● What you have to do
For the entries below, report every line that includes the word "Open".

[Collected data]
◇ ◇ ◇ ◇ ◇ ◇ ◇

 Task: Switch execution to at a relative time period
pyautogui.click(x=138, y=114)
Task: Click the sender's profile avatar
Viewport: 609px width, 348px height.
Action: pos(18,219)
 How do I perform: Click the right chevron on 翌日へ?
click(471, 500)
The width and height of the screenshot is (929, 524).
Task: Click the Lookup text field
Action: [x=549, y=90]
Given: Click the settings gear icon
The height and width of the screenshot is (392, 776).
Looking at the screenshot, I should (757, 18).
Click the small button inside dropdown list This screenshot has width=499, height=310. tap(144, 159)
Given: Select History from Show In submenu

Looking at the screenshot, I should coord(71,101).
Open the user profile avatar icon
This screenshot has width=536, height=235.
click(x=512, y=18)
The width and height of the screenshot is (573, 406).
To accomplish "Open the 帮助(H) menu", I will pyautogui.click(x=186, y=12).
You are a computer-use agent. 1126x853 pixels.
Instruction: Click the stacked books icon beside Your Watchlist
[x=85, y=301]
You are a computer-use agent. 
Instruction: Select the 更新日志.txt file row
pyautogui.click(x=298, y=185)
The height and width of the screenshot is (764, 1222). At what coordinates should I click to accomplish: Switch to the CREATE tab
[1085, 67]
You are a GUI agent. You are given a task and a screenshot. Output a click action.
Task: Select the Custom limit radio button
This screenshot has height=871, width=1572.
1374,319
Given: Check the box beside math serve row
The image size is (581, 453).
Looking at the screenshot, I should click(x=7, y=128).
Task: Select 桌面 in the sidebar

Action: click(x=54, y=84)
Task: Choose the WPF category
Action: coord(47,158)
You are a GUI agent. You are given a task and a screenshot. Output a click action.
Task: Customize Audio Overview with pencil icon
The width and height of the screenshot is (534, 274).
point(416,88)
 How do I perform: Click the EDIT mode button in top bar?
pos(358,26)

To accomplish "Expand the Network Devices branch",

◇ ◇ ◇ ◇ ◇ ◇ ◇

● Output of the task
Open the user profile avatar icon
To accomplish "Open the 帮助(H) menu", I will pyautogui.click(x=186, y=12).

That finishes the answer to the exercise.